Voici l’histoire d’une opération-commando à travers le rêve, les rêves. Ou comment la spécialité de Cobb (Leonardo DiCaprio) qui est de voler des informations dans le subconscient, va s’inverser sur la demande Saito (Ken Watanabe) : au lieu de dérober une idée à une victime, il va devoir en implanter une dans un rêve.

Et c’est une équipe de choc sous forme de casting prestigieux, qui va assurer le spectacle. DiCaprio explose encore comme acteur brillant (qu’il est loin le minet des débuts…) et Nolan lui adosse des partenaires de premier choix : on retrouve une petite poignée de Batman Begins (Cillian Murphy, Michael Caine, Ken Watanabe) mais surtout des seconds rôles en pleine confirmation. Ellen Page s’impose définitivement, tandis que Joseph Gordon-Levitt (et sa troublante ressemblance avec Heath Ledger) et même Tom Hardy se font une vraie place sur grand écran, après des débuts remarqués en TV. On mettra un bémol sur Marion Cotillard (et même sur Non, je ne regrette rien de Piaf choisi comme chanson de réveil dans le film) : bien que convaincante en femme torturée, angoissante et obstacle au quotidien de Cobb, l’intérêt de son personnage peut diviser, même s’il est pour ma part compréhensible.

## LES ENREGISTREMENTS
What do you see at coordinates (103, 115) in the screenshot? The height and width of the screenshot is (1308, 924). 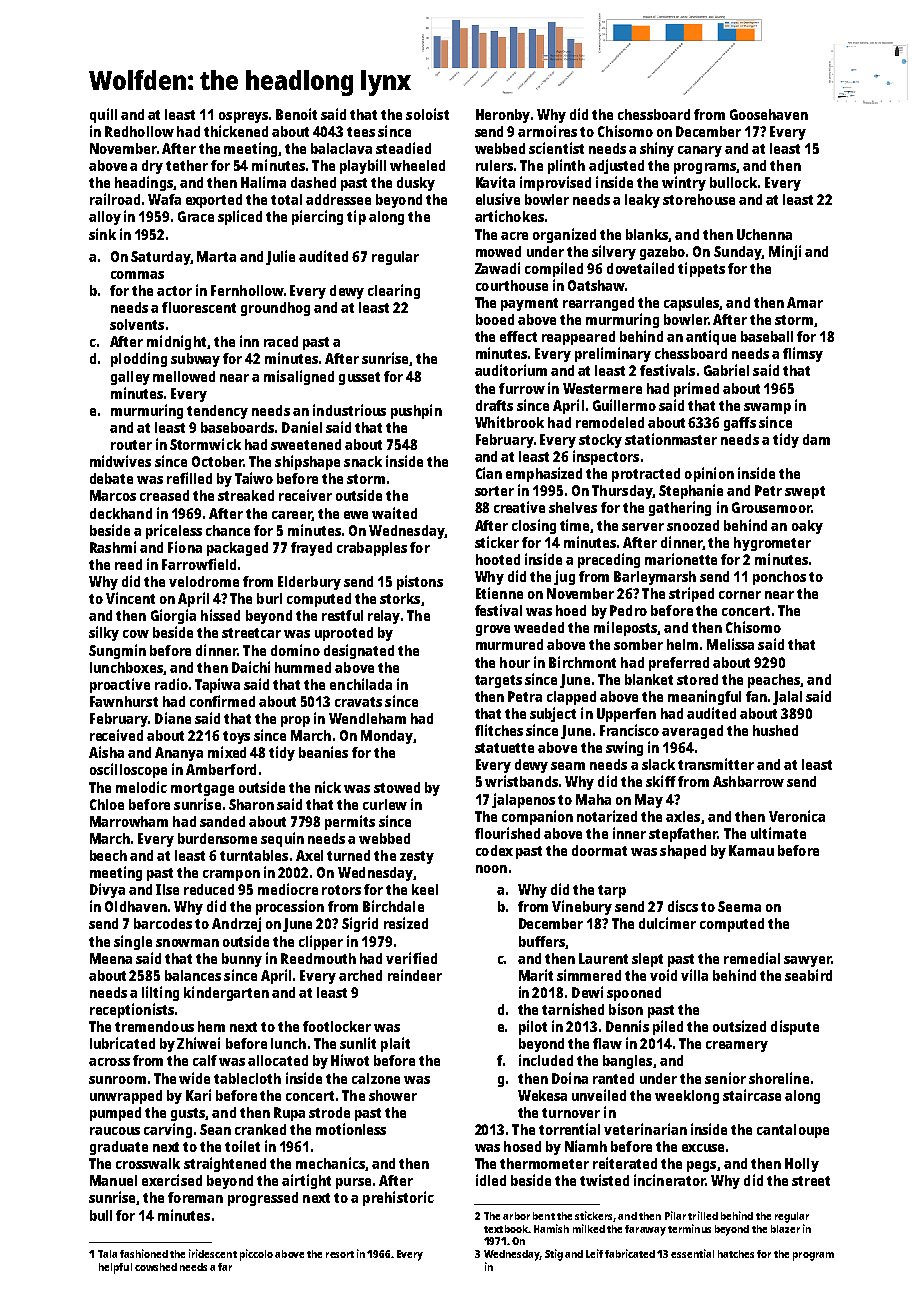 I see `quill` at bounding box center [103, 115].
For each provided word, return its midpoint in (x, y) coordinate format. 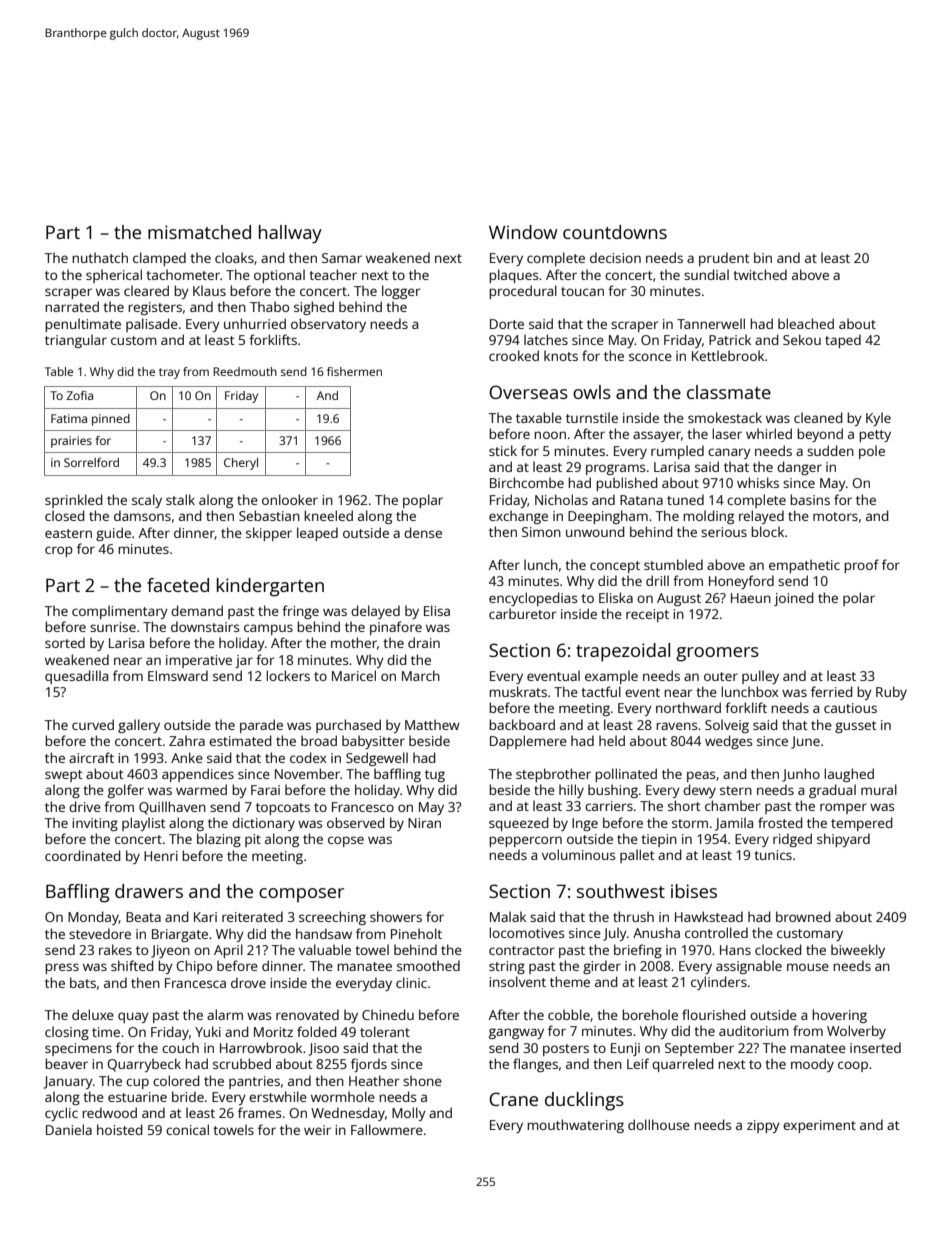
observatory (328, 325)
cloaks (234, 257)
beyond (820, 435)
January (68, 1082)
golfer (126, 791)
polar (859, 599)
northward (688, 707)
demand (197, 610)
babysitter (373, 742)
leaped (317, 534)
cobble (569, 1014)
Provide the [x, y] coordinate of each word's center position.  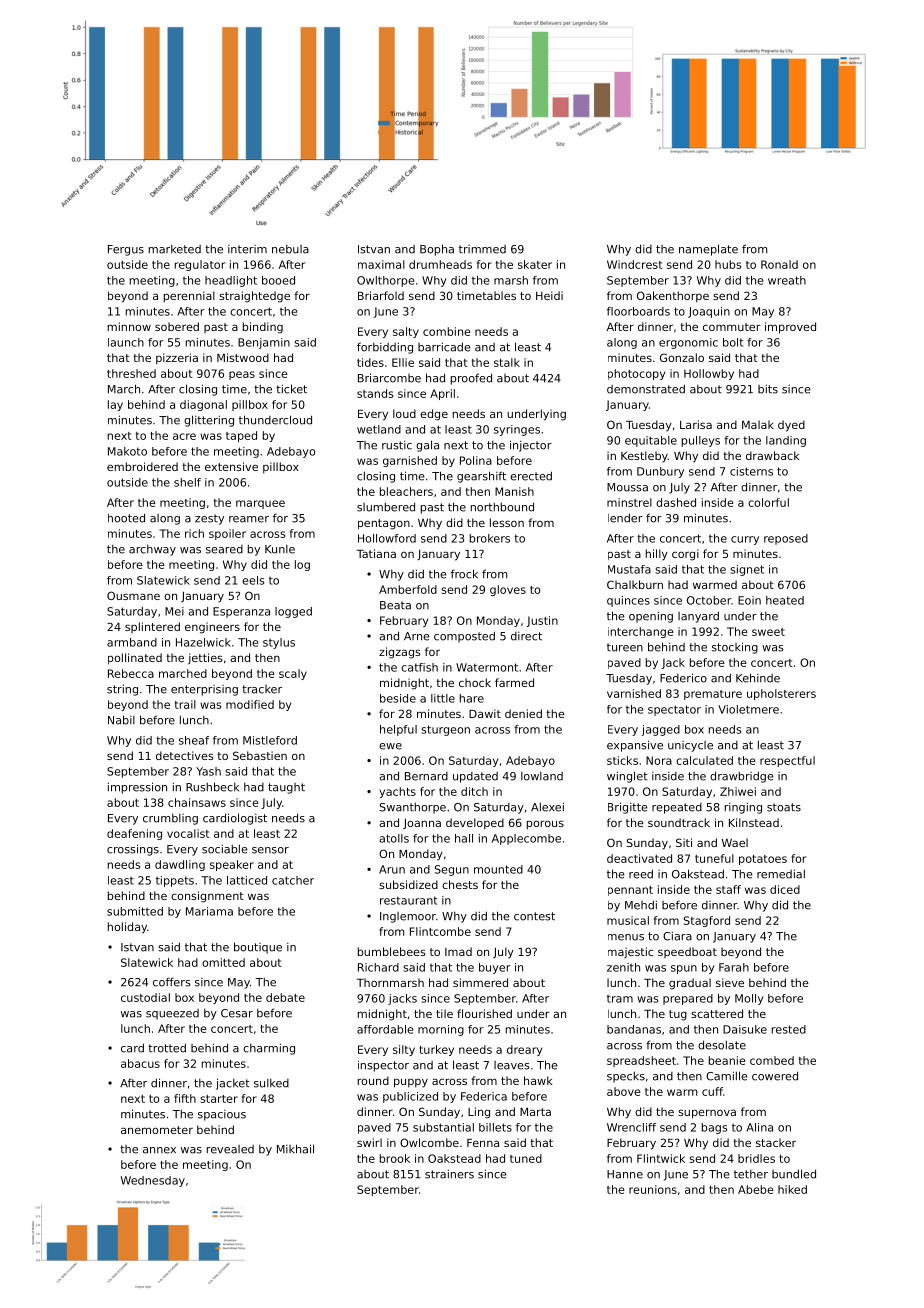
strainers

## CONSIGNE A
Recopiez telle quelle la partie des enregistrements qui commence à la ligne contenant « polar (859, 599) », cette ligne comprise, et se termine à la fin des enregistrements. N'y mettez pas les images.
## CONSIGNE B
Reprenez la critique du film sur les rêves juste après sa dernière phrase et poursuivez-la.

## RÉPONSE A
polar (859, 599)
northward (688, 707)
demand (197, 610)
babysitter (373, 742)
leaped (317, 534)
cobble (569, 1014)
Provide the [x, y] coordinate of each word's center position.  
strainers

## RÉPONSE B
Sur le scénario, on frôle la perfection. Difficile de mettre Nolan en porte-à-faux sur son histoire pourtant complexe. Il est évident que tout a été travaillé, ciselé même, dans les moindres détails. Le film prend le temps de tout expliquer pour ne perdre personne (jusque dans les précisions les plus infimes, par exemple : pourquoi n’y a-t-il pas de projections du subconscient dans les limbes). La relativité du temps et ses différentes perceptions dans les strates de rêve sont vulgarisées pour faciliter les choses. En bref, tout le blabla prise de tête que vous êtes en train de lire dans cette critique est simple à suivre dans le film, donc pas d’inquiétude. Au fond, nous sommes tous fascinés par l’univers onirique et avons déjà passé du temps à nous questionner sur nos rêves, sur notre subconscient. Inception ne fait qu’exploiter le phénomène et propose au monde une réflexion collective sur ce qui est généralement un domaine assez intime, réservé, personnel.

Je ne peux m’empêcher de conclure avec un rapide retour sur Christopher Nolan étant donné que Memento est un de mes films cultes et aussi ma toute première critique sur le net (oui, dix ans déjà…). C’est un vrai bonheur de voir un réalisateur-scénariste aussi talentueux qui réussit à mener à bien un projet ambitieux et personnel comme Inception (qui au passage, n’est pas aussi compliqué à suivre que Memento) et est même capable de redorer une licence malmenée comme celle de Batman. Bravo M. Nolan, et merci.

CRITIQUE DE MG

On attend le prochain Christopher Nolan comme le Messie sur la planète cinéma, après l’énorme réussite (artistique et financière) de The Dark Knight. Décidé à ne pas enchaîner des épisodes sur la Chauve Souris, le voici livrant un film surprise, aux bandes annonces mystérieuses, annonçant un film choc, un casting béton et une esthétique ultra-moderne.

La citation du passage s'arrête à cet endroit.